TL;DR: An RPC (Remote Procedure Call) request is how your application communicates with a blockchain node. Your app sends a JSON-formatted message to an RPC endpoint specifying which method to call and what parameters to include. The node processes the request, executes the corresponding logic against the blockchain's state, and returns a JSON response with the result. Every wallet balance check, transaction submission, and smart contract interaction follows this request-response pattern.
The Simple Explanation
When you tap "send" in a crypto wallet or check your token balance on a portfolio tracker, your application does not have direct access to the blockchain. It needs to ask a node for that information. The language it uses to ask is called JSON-RPC, a lightweight protocol that structures requests and responses as simple JSON objects.
Here is how the conversation works. Your application constructs a request object with four fields: the JSON-RPC version (always "2.0"), a method name that tells the node what operation to perform, an array of parameters that provide context for that operation, and a unique ID so your app can match the response to the request.
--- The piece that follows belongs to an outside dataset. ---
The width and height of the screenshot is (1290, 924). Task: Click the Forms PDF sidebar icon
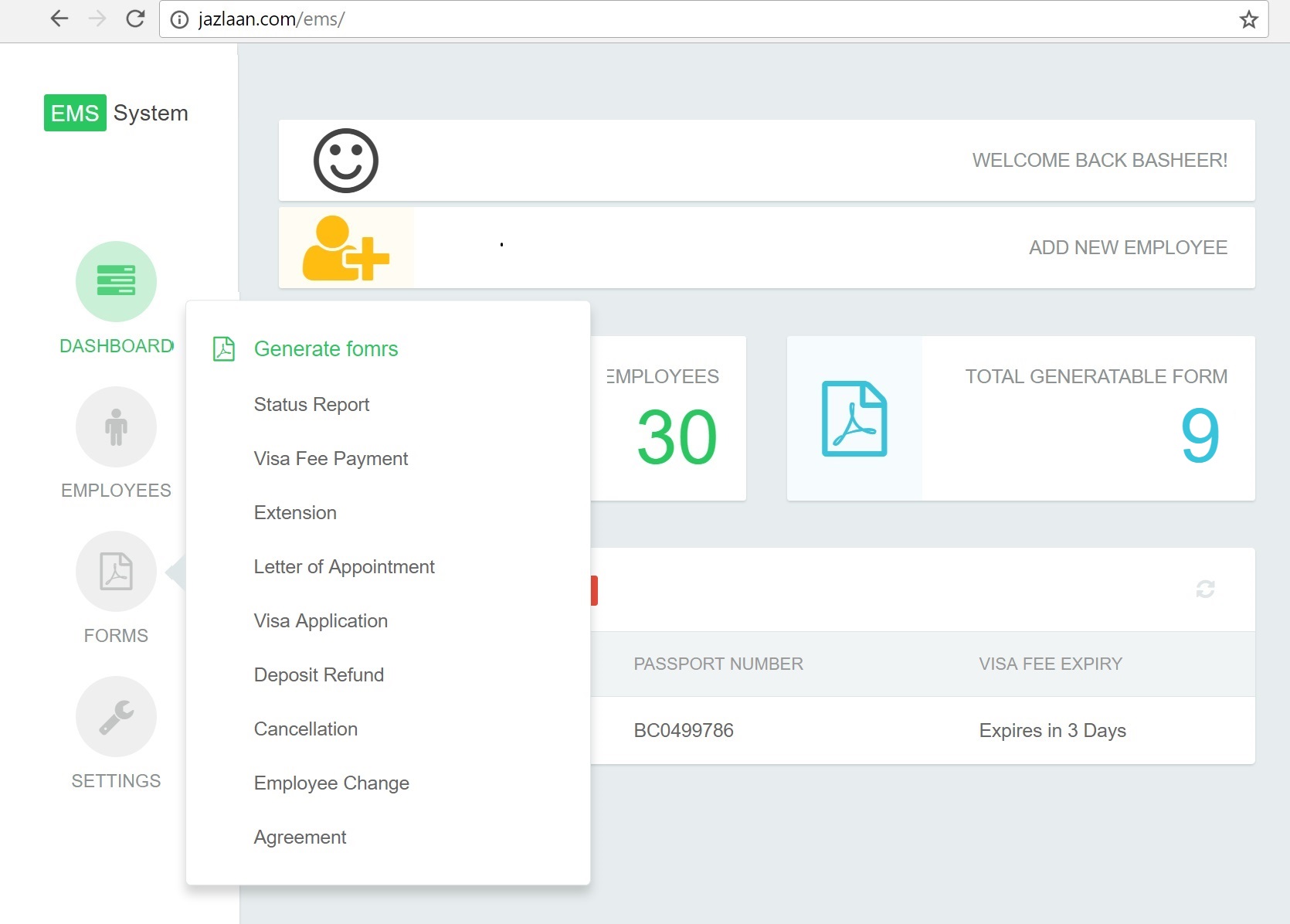click(x=116, y=572)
It sends this object as an HTTP POST to the RPC endpoint URL. The node receives the request, looks up or computes the answer, and sends back a response object containing the same ID and either a result field (if successful) or an error field (if something went wrong).
For example, to check the ETH balance of a wallet address, your application sends a request with the method "eth_getBalance" and two parameters: the wallet address and "latest" (meaning the most recent block). The node looks up the current state, finds the balance associated with that address, and returns it as a hexadecimal value. Your application then converts that hex value to a human-readable number and displays it. The entire round trip typically takes tens of milliseconds with a performant provider.
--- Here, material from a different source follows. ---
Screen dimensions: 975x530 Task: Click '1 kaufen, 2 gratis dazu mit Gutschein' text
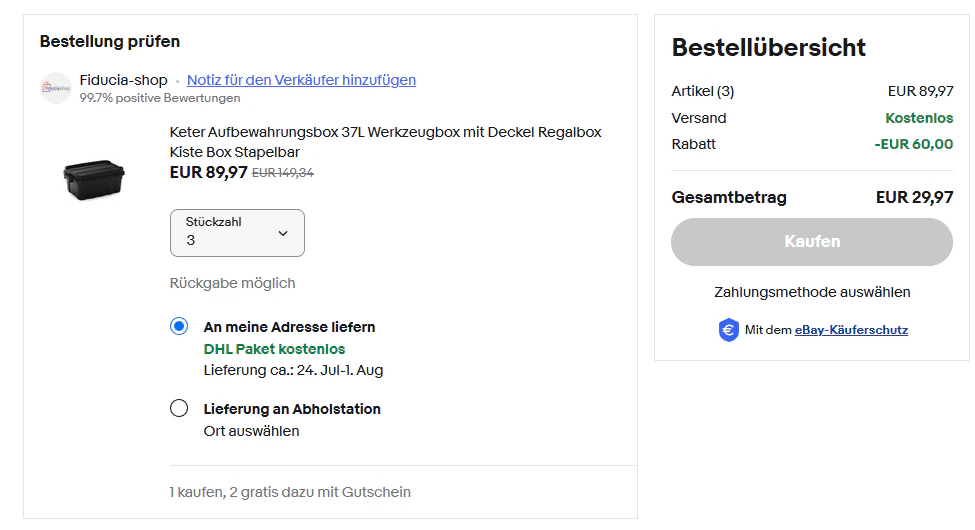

Anatomy of Common RPC Methods
Every blockchain defines a set of standard RPC methods that nodes must support. On Ethereum and EVM-compatible chains, these methods follow the "eth_" namespace convention. Read operations query the blockchain's state without modifying it. "eth_blockNumber" returns the latest block height. "eth_getBalance" returns an account's native token balance at a given block. "eth_call" executes a smart contract function in read-only mode, which is how your app retrieves token balances, NFT metadata, and DeFi protocol states without spending gas.